A presidente da Caixa de Assistência dos Advogados do RS (CAARS) e membro da Comissão de Direitos Humanos, Neusa Bastos, ressaltou a profundidade do tema desta edição. “O tema que nos convoca neste ano não é apenas um título, é um convite, um alerta e, sobretudo, uma reflexão. O jornalismo comprometido com os direitos humanos nos lembra que a memória é um ato de justiça e que nomear violações é uma forma poderosa de impedir que erros se repitam”, pontuou Neusa, lembrando que não existe democracia sólida sem uma imprensa livre, crítica e corajosa.

A memória como antídoto

O fundador e presidente do MJDH, Jair Krischke, enfatizou o papel histórico dos comunicadores. “O jornalista, no exercício do seu trabalho cotidiano, escreve a história em andamento. Aquilo que é notícia hoje, amanhã já é história”, disse. Krischke também alertou para a necessidade de o Brasil enfrentar seu passado recente. “É preciso fazer com que a sociedade tome consciência desse passado. Eu costumo dizer que o único antídoto contra o autoritarismo é a memória. Esse prêmio é considerado pelos jornalistas o nosso Oscar, pela seriedade com que ele é julgado e conferido”, completou.

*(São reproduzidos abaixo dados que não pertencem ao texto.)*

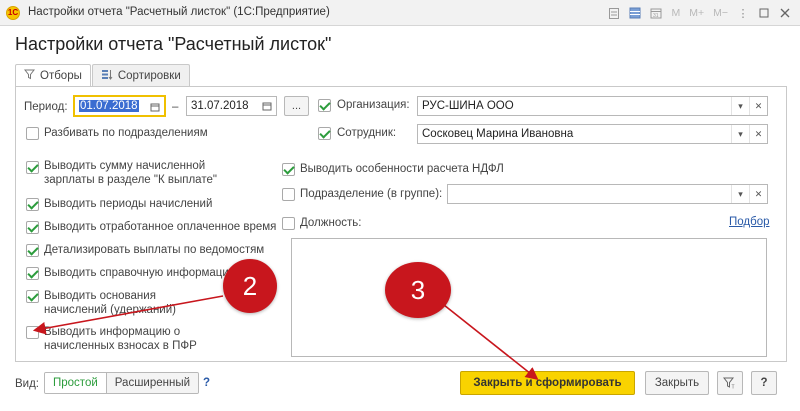 The width and height of the screenshot is (800, 411). I want to click on maximize-icon, so click(764, 13). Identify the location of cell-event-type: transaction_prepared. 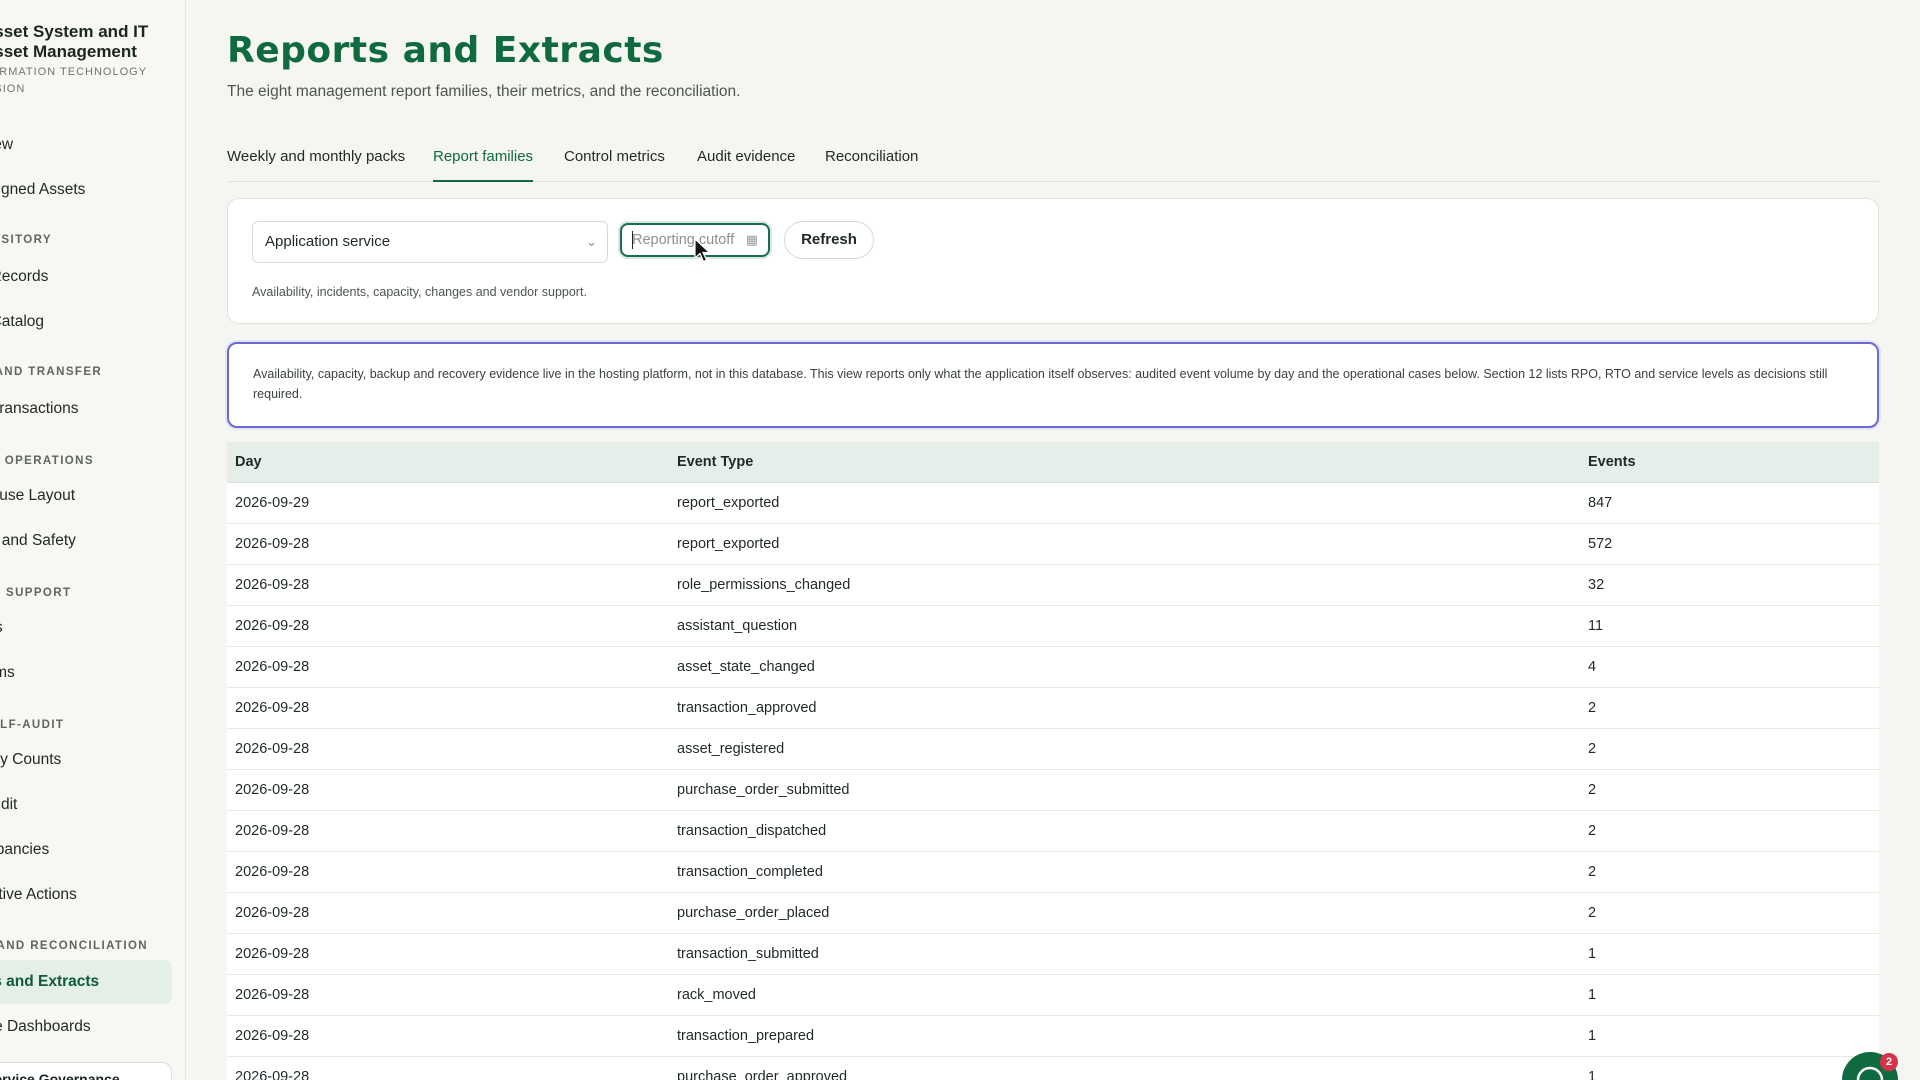
(1124, 1036).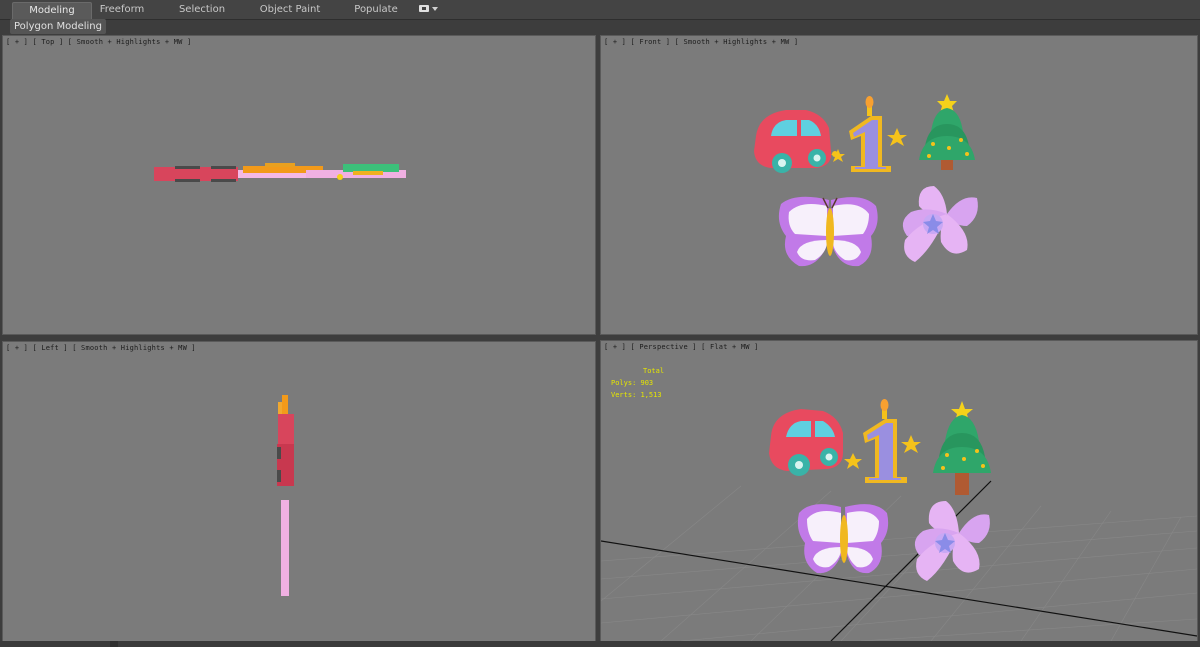 The width and height of the screenshot is (1200, 647). Describe the element at coordinates (796, 142) in the screenshot. I see `toy-car-model` at that location.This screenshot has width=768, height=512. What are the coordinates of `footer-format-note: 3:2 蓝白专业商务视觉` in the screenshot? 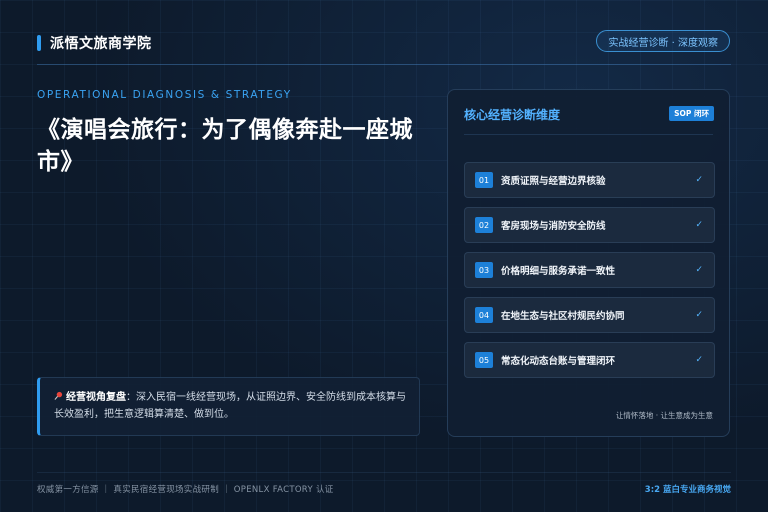 It's located at (688, 490).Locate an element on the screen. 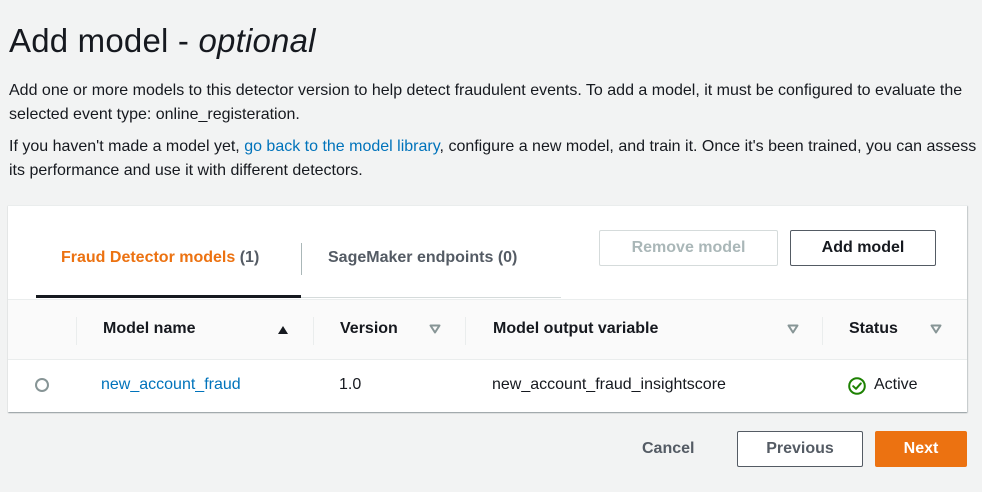  add-model-button: Add model is located at coordinates (863, 248).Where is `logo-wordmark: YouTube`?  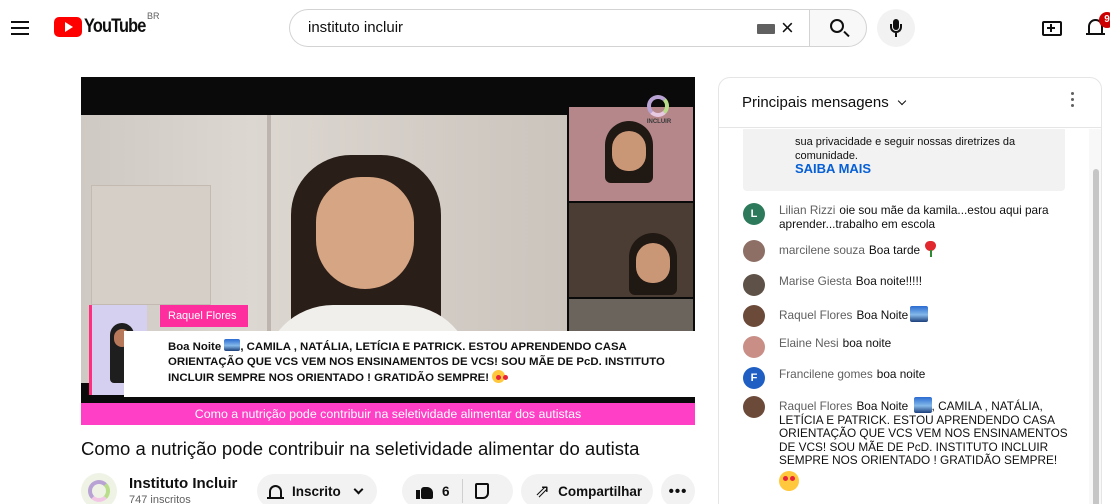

A noite foi marcada pela celebração da liberdade de imprensa e da defesa intransigente da dignidade humana. A cerimônia completa, com todos os discursos e a entrega dos troféus, pode ser assistida na íntegra pelo canal oficial da Ordem gaúcha no YouTube – clique aqui para conferir.

Premiados

Ao todo, foram entregues 62 distinções, entre troféus para os primeiros lugares e menções honrosas. O Prêmio Especial “O Passado que não Passa” foi concedido a Gilson Camargo e Dominga Menezes pela obra “Crianças e Exílio”. Na categoria Televisão, venceu a equipe do SBT/POA com a reportagem “Sobrecarga e formação deficiente agravam a violência policial”. O melhor Documentário foi “Manoel e Betinha”, da Mnemozyne Produções. No Impresso, Roberta de Souza (Jornal Extra/RJ) levou o troféu por “Bonde dos Fantasmas”, e em Multimídia, a equipe do O Globo/RJ venceu com “O Mapa do Crime”.

Nas demais categorias, os vencedores foram: Luciano Costabel Ale (Semanário Brecha/UY) em Online; a equipe da Folha de S. Paulo em Áudio com “Dois Mundos”; Cleidi Cristina Pereira (Editora Insular/SC) em Grande Reportagem (Livro); Victor Emanuel Wanderley (PB) em Crônica; Mateus Bruxel (Zero Hora/RS) em Fotografia; e a equipe da Universidade da República de Montevidéu (UY) na categoria Acadêmico. Os troféus entregues são criações exclusivas do artista plástico Mário Cladera.

Confira todos os premiados aqui.

Presenças

Também participaram do evento a vice-presidente da OAB/RS, Claridê Chitolina Taffarel; a secretária-geral adjunta, Regina Soares; a representante da Rel Uita, Amália Antunes; o presidente da Associação dos Repórteres Fotográficos e Cinematográficos do Estado (ARFOC-RS), Rodrigo Ziebell; o conselheiro da Associação dos Criminalistas do Rio Grande do Sul (ACRIERGS), Roque Reckziegel; representando a Câmara Municipal de Porto Alegre, o vereador Pedro Ruas; o escultor Mário Cladera; o desembargador do TRE/RS, Francisco Telles; a promotora de Justiça Anelise Haertel Grehs; o presidente da Associação Rio-Grandense de Imprensa (ARI), José Nunes; o diretor do Sinpro-RS, Marcos Fuhr; o diretor do Sindijor, Jorge Leão; o presidente da Associação de Ex-Presos e Perseguidos Políticos do RS (AEPPP-RS), Sérgio Bittencourt; além de conselheiros estaduais da OAB/RS, presidentes de subseções e comissões da OAB/RS, homenageados e familiares.